Life is beginning to seem to me one big thought bubble. And death seems so distant to me that I may experience the absence of someone close to me, yet I don’t have a concept to relate to my own death. I have no photos and no memory to solidify death, to make it real for me. It’s as though death doesn’t really exist all the while I’m living. Maybe life won’t seem real to me once I’m in death. In death there are no photographs of life. Therefore in death is life unreal?

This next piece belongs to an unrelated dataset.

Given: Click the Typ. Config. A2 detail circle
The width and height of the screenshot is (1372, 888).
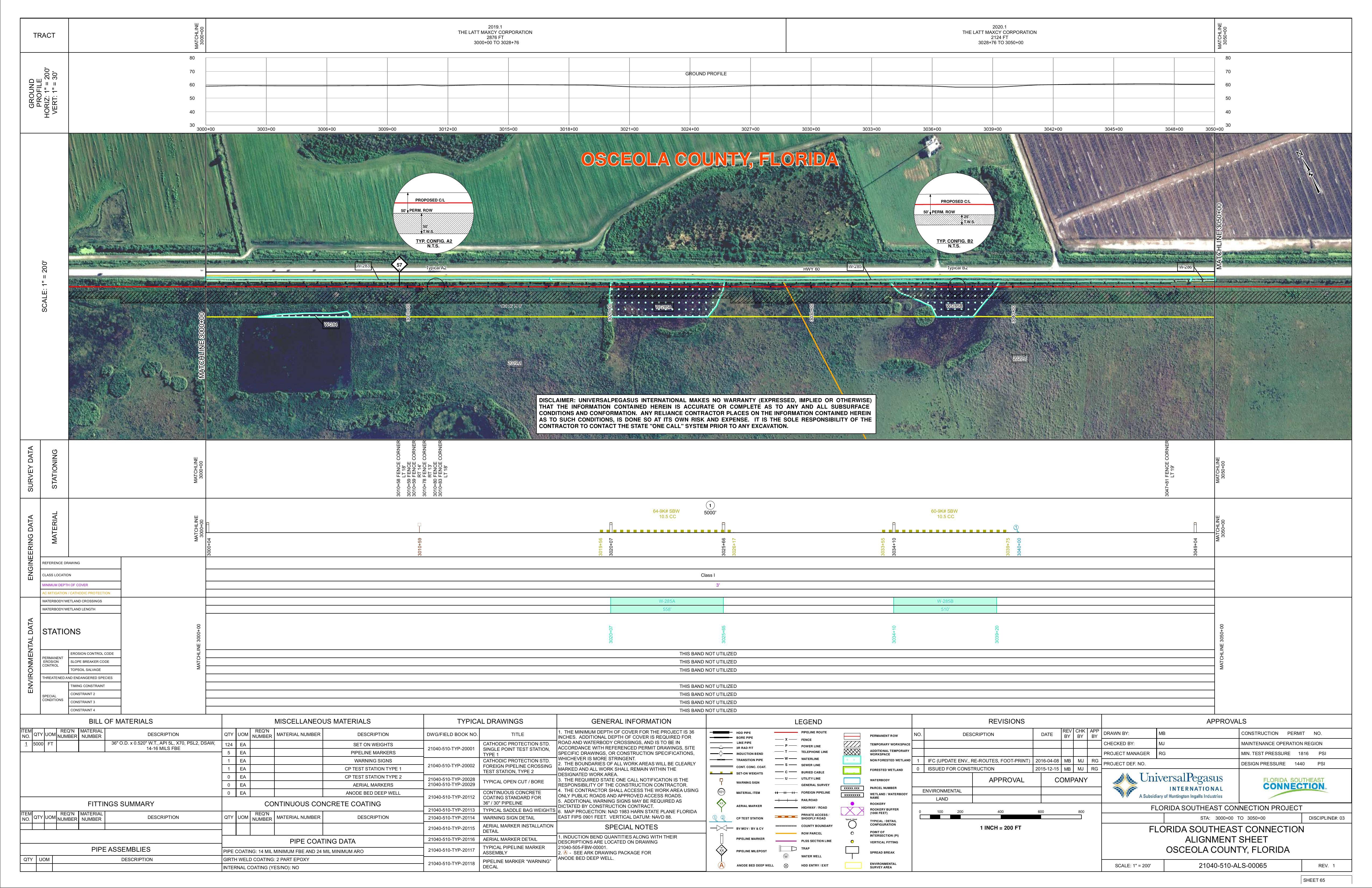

All there seems to be is experience and maybe that experience be it in ‘Life’ or in ‘Death’ is neither real nor unreal it just is. And maybe in letting go of what we define ‘Life’ to be we discover that Life and Death are the same – no words, no concepts, no definitions and no identities, just existence and experience.
June 22, 2008
· Filed under Uncategorized
It’s ten o’clock at night and while juggling to clean the house, get organised for a new week ahead, and settle my two year old son, it has struck me how life is yoga off the mat not just on it! Yoga means union or yoking, and trying to find the union of all the practical demands of life with the mental chatter and the endless distractions becomes a whole web of postures that internally tie me up in knots!!! In fact yoga on the mat seems easier in comparison!…?!?!… In reality, my son has spent the past three hours refusing to go to sleep in his own bed, the house is in a state and I feel somewhat frazzled!:) So how do I find the yoga/the union/ the yoking of life so that the flow is calm and centred? When practicing yoga for myself on the mat I always come back to the breath. With the breath the movement follows and reflects the quality of the breathing. The two are one. It probably says alot then that tonight I have noticed that I have mostly held my breath, or else been barely breathing! I believe that the answer to my question lies in the breathing. The quality of breath reflects the quality of life emotionally, mentally and physically. So while I can’t control everything in life, I can control how I breathe and so in turn the quality of life I experience. It isn’t easy though is it?! But maybe just noticing next time how my breath responds to any of the daily demands and stresses we all have, can bring a moment’s calm into my being so that it is with that same quality I can then respond. Just a thought, but one worth putting into practice tomorrow I think!